My chest tightened, my hands still resting around Jane’s stomach.
Those kicks terrified me. If there was anything I knew for certain, it was that I was not father material. My family history led me to believe anything that came from my line of ancestry couldn’t be good.
I just prayed to God that the baby wouldn’t inherit any of my traits—or worse, my father’s.
Jane lea
ned against my desk, shifting my perfectly neat paperwork as my fingers lay still against her stomach. “It’s time to hop in the shower and get dressed. I hung your suit in the bathroom.”

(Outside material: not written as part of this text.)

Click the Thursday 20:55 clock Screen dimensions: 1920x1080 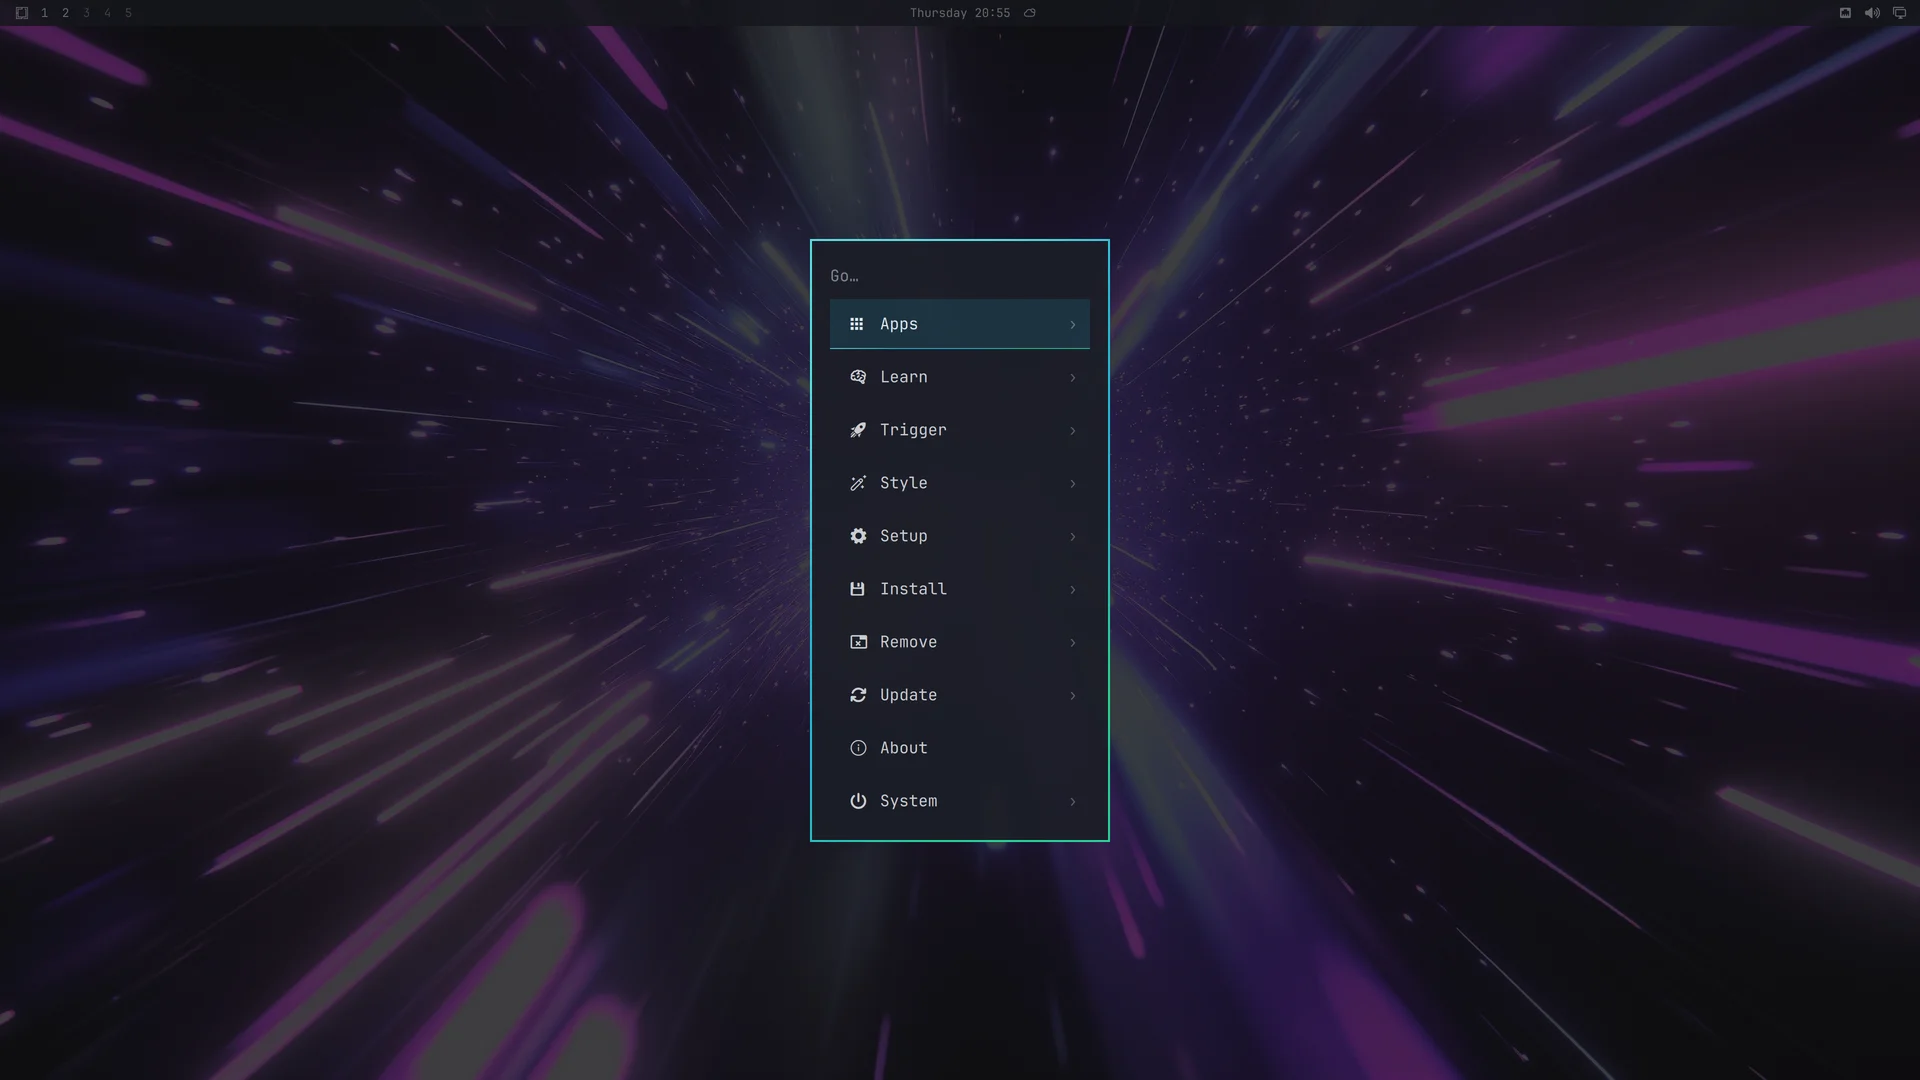click(x=960, y=13)
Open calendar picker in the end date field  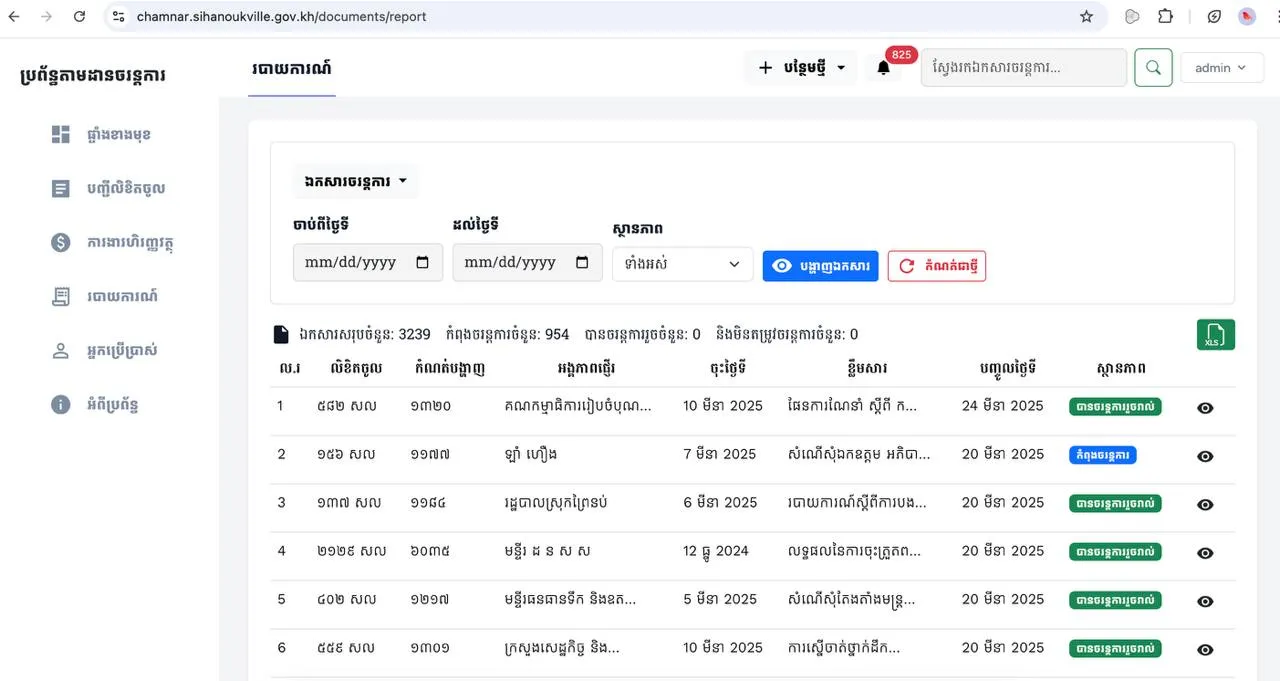(582, 263)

“I told you, I cannot make this engagement. I have a deadline to meet.”
“While you have a deadline to meet, your father has already met his deadline, and now it’s time to send off his manuscript.”
“His manuscript being his casket?”
Jane’s brows furrowed. “No. Don’t be silly. His body is the manuscript; his casket is the book cover.”
“A freaking expensive book cover, too. I can’t believe he picked one that is lined with gold.” I paused and bit my lip. “On second thought, I easily believe that. You know my father.”
“So many people will be there today. His readers, his colleagues.”
Hundreds would show up to celebrate the life of Kent Russell. “It’s going to be a circus,” I groaned. “They’ll mourn for him, in complete and utter sadness, and they’ll sit in disbelief. They’ll start pouring in with their stories, with their pain. ‘Not Kent, it can’t be. He’s the reason I even gave this writing thing a chance. Five years sober because of that man. I cannot believe he’s gone. Kent Theodore Russell, a man, a father, a hero. Nobel Prize winner. Dead.’ The world will mourn.”
“And you?” Jane asked. “What will you do?”
“Me?” I leaned back in my chair and crossed my arms. “I’ll finish my manuscript.”
“Are you sad he’s gone?” Jane asked, rubbing her stomach.
Her question swam in my mind for a beat before I answered. “No.”
I wanted to miss him.
I wanted to love him.
I wanted to hate him.
I wanted to forget him.
But instead, I felt nothing. It had taken me years to teach myself to feel nothing toward my father, to erase all the pain he’d inflicted on me, on the ones I loved the most. The only way I knew how to shut off the hurt was to lock it away and forget everything he’d ever done to me, to forget everything I’d ever wished him to be.
Once I locked the hurt away, I almost forgot how to feel completely.
Jane didn’t mind my locked-away soul, because she too didn’t feel much either.